> [WHAT THE TASK REQUIRES]
Once you reach the line containing "Motorsport (749, 191)" in the data below, restate each line word for word up to and including the one containing "Mode (72, 2327)".

== THE RECORDS ==

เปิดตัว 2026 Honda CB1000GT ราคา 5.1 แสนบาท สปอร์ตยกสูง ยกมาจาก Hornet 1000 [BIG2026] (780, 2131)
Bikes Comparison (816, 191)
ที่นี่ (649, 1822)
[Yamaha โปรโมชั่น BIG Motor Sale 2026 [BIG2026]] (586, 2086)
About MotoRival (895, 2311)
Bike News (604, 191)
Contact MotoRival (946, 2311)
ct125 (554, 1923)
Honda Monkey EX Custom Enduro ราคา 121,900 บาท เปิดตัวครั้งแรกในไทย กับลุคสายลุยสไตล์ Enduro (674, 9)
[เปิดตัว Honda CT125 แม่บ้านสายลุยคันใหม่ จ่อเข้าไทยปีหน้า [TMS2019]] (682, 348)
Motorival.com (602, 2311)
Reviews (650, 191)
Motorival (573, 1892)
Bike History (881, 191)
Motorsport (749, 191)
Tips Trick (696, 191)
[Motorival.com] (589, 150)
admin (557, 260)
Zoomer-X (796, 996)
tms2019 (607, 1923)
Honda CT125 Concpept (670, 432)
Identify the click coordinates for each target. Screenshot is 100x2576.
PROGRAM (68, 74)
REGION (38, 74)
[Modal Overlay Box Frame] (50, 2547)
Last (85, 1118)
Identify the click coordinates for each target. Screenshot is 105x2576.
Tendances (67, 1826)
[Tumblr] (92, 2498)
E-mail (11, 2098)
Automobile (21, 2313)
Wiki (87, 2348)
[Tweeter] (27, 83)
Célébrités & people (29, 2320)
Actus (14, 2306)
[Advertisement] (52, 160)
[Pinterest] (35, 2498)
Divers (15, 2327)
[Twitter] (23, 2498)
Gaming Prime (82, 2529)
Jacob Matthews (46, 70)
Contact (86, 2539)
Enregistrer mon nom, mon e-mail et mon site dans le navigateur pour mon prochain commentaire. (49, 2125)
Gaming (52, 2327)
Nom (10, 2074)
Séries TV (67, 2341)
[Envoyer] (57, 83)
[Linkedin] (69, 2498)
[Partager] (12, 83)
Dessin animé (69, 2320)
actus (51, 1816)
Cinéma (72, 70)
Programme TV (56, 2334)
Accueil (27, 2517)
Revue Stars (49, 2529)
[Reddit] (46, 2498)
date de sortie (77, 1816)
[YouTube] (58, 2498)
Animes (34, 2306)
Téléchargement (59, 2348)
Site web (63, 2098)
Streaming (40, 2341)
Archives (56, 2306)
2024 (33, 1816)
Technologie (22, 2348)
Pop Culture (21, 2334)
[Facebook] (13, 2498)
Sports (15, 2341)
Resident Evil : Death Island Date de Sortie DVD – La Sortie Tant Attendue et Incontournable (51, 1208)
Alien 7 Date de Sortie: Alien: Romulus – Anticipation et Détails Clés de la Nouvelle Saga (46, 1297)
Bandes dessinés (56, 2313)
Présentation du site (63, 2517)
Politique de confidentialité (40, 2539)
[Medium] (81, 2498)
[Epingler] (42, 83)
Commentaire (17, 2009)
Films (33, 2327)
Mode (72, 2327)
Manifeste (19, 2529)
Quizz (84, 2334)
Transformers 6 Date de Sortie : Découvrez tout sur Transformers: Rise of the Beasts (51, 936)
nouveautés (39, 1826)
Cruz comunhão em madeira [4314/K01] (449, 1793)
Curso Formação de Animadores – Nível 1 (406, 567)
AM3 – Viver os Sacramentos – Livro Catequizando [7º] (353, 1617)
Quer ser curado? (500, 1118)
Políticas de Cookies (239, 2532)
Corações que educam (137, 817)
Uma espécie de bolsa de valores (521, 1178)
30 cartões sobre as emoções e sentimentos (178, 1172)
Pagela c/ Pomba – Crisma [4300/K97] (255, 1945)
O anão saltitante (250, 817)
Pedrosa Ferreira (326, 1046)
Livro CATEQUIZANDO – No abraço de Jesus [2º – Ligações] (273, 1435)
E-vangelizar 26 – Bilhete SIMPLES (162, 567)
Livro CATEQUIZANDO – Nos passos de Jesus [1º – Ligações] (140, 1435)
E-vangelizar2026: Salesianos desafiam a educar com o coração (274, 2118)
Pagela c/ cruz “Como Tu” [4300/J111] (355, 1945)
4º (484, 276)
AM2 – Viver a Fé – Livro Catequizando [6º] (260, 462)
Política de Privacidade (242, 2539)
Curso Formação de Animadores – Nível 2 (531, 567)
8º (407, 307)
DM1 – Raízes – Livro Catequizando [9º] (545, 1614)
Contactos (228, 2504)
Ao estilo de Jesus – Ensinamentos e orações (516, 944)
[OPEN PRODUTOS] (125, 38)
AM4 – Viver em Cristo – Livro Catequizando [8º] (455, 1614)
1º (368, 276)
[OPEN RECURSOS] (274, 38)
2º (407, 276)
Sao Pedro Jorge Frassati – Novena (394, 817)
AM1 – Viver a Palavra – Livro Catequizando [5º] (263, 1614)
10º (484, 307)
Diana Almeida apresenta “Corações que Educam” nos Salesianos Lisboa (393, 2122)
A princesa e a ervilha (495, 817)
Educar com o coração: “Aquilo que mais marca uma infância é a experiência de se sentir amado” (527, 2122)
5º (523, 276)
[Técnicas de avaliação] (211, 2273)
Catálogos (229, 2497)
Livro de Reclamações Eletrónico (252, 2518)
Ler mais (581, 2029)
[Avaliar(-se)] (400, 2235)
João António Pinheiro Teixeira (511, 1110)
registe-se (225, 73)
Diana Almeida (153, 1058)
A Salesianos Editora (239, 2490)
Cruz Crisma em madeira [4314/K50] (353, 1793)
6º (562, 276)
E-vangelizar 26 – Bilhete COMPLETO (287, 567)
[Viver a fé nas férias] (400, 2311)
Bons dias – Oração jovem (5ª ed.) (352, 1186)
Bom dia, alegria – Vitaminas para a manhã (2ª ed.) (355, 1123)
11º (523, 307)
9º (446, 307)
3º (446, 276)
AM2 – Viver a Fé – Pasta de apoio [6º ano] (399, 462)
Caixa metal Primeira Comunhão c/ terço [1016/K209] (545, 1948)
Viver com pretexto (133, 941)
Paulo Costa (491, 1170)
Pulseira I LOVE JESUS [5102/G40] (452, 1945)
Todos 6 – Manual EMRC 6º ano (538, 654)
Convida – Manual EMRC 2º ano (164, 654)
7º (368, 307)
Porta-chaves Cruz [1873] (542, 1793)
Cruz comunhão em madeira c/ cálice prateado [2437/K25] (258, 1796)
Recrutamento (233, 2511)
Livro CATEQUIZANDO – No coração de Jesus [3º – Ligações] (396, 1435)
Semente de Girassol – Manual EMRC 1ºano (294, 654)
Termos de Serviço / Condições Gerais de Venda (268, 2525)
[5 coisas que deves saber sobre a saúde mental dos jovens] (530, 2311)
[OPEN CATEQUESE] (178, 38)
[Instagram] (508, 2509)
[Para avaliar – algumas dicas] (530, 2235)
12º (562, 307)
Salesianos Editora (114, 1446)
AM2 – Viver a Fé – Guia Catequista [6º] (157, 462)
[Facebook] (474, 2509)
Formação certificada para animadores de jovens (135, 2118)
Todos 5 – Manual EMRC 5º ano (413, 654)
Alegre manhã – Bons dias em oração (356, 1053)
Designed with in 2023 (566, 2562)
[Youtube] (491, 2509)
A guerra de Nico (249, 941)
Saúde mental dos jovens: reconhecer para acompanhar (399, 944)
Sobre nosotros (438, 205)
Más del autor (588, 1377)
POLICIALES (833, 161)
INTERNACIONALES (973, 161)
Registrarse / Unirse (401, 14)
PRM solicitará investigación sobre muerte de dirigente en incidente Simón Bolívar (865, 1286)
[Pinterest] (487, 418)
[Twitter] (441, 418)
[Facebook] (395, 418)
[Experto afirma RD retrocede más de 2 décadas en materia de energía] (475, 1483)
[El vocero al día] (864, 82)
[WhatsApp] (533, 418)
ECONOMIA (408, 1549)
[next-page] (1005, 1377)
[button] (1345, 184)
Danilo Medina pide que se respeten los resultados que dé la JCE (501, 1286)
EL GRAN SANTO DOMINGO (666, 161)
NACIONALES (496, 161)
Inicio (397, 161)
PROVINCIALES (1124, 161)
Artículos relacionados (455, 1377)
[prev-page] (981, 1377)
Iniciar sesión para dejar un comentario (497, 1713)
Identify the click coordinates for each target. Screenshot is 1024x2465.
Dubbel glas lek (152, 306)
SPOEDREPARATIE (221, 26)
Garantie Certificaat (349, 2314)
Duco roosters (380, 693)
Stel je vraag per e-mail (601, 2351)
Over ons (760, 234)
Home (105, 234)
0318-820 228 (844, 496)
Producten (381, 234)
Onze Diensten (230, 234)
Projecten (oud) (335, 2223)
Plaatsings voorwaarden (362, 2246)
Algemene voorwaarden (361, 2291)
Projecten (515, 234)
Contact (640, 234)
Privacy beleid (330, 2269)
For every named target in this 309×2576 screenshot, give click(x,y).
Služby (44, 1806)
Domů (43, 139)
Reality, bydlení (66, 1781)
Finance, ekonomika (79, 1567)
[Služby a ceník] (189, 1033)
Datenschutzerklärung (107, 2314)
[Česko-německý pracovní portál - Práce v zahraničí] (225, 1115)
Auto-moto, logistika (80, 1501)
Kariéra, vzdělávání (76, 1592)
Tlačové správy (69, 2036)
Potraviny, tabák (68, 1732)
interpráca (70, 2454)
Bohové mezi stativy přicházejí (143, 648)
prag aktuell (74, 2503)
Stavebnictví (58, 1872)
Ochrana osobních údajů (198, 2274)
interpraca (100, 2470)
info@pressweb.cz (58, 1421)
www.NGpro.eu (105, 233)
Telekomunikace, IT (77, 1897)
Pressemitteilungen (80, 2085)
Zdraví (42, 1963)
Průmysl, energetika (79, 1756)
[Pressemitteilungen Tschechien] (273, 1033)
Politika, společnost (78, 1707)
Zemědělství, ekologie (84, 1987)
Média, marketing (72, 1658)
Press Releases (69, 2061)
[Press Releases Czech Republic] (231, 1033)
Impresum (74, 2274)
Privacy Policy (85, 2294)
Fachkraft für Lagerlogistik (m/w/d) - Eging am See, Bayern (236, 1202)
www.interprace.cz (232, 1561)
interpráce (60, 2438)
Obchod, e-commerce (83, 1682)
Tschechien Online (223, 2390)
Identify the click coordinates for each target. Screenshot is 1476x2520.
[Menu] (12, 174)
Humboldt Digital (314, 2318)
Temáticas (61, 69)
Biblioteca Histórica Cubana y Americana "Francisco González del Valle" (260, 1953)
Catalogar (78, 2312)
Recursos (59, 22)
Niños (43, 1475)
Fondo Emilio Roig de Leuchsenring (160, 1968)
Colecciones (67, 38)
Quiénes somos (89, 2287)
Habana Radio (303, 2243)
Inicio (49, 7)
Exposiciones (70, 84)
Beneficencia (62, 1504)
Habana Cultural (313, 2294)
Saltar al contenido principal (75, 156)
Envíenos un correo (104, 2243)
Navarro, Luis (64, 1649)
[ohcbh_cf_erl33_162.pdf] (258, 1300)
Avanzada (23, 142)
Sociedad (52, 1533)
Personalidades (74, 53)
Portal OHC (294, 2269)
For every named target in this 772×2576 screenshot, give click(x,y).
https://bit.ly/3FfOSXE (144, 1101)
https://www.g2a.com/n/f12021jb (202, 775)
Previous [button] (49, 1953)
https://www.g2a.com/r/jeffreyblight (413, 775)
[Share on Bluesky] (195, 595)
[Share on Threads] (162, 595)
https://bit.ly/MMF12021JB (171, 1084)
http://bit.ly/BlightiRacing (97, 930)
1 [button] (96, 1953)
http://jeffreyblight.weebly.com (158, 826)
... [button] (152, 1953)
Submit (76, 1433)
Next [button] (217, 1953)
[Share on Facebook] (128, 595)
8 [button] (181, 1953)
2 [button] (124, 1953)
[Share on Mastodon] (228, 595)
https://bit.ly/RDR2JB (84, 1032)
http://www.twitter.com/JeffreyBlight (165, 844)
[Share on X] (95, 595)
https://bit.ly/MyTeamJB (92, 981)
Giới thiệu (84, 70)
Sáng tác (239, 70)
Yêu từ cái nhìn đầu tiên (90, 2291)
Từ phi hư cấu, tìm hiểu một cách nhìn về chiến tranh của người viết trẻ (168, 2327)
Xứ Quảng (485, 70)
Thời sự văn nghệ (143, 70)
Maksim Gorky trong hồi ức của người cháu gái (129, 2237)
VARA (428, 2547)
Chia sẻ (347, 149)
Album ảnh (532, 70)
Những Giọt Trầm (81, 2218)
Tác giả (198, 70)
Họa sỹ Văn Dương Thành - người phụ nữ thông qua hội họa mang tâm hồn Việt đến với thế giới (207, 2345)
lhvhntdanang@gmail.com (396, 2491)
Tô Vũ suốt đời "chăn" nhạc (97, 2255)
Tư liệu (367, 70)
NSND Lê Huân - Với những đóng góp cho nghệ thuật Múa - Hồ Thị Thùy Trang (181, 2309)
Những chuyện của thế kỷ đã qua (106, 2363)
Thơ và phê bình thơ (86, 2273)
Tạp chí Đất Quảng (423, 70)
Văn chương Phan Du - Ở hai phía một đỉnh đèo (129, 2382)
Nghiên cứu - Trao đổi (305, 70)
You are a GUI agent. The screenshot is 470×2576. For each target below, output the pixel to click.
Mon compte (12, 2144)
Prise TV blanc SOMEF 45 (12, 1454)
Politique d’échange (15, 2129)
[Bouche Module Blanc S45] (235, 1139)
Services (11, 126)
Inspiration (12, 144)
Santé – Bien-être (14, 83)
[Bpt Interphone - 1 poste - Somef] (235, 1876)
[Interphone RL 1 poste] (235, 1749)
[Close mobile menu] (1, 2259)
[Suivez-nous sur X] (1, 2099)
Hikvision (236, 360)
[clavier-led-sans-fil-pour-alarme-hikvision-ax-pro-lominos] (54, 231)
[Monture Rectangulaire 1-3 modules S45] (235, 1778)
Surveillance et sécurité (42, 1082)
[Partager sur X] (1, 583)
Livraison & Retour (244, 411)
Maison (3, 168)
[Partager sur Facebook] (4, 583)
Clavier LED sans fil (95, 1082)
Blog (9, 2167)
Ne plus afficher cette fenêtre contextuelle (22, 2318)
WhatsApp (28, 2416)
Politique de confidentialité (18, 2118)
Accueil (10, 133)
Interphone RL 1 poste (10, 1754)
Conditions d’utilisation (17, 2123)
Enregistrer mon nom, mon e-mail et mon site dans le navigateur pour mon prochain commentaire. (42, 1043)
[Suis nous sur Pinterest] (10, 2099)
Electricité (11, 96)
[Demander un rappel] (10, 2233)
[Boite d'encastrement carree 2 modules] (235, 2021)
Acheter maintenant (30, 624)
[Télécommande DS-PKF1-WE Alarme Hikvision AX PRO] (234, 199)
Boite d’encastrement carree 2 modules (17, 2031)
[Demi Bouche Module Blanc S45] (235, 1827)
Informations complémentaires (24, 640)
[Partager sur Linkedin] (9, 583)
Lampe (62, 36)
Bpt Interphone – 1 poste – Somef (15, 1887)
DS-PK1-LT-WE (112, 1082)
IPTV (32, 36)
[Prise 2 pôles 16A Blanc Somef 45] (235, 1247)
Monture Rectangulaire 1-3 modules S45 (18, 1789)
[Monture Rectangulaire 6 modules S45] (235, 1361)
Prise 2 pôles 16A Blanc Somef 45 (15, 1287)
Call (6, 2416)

===

> [REPLY TO THE EXERCISE]
Motorsport (749, 191)
Tips Trick (696, 191)
[Motorival.com] (589, 150)
admin (557, 260)
Zoomer-X (796, 996)
tms2019 (607, 1923)
Honda CT125 Concpept (670, 432)
Identify the click coordinates for each target. Screenshot is 100x2576.
PROGRAM (68, 74)
REGION (38, 74)
[Modal Overlay Box Frame] (50, 2547)
Last (85, 1118)
Identify the click coordinates for each target. Screenshot is 105x2576.
Tendances (67, 1826)
[Tumblr] (92, 2498)
E-mail (11, 2098)
Automobile (21, 2313)
Wiki (87, 2348)
[Tweeter] (27, 83)
Célébrités & people (29, 2320)
Actus (14, 2306)
[Advertisement] (52, 160)
[Pinterest] (35, 2498)
Divers (15, 2327)
[Twitter] (23, 2498)
Gaming Prime (82, 2529)
Jacob Matthews (46, 70)
Contact (86, 2539)
Enregistrer mon nom, mon e-mail et mon site dans le navigateur pour mon prochain commentaire. (49, 2125)
Gaming (52, 2327)
Nom (10, 2074)
Séries TV (67, 2341)
[Envoyer] (57, 83)
[Linkedin] (69, 2498)
[Partager] (12, 83)
Dessin animé (69, 2320)
actus (51, 1816)
Cinéma (72, 70)
Programme TV (56, 2334)
Accueil (27, 2517)
Revue Stars (49, 2529)
[Reddit] (46, 2498)
date de sortie (77, 1816)
[YouTube] (58, 2498)
Animes (34, 2306)
Téléchargement (59, 2348)
Site web (63, 2098)
Streaming (40, 2341)
Archives (56, 2306)
2024 (33, 1816)
Technologie (22, 2348)
Pop Culture (21, 2334)
[Facebook] (13, 2498)
Sports (15, 2341)
Resident Evil : Death Island Date de Sortie DVD – La Sortie Tant Attendue et Incontournable (51, 1208)
Alien 7 Date de Sortie: Alien: Romulus – Anticipation et Détails Clés de la Nouvelle Saga (46, 1297)
Bandes dessinés (56, 2313)
Présentation du site (63, 2517)
Politique de confidentialité (40, 2539)
[Medium] (81, 2498)
[Epingler] (42, 83)
Commentaire (17, 2009)
Films (33, 2327)
Mode (72, 2327)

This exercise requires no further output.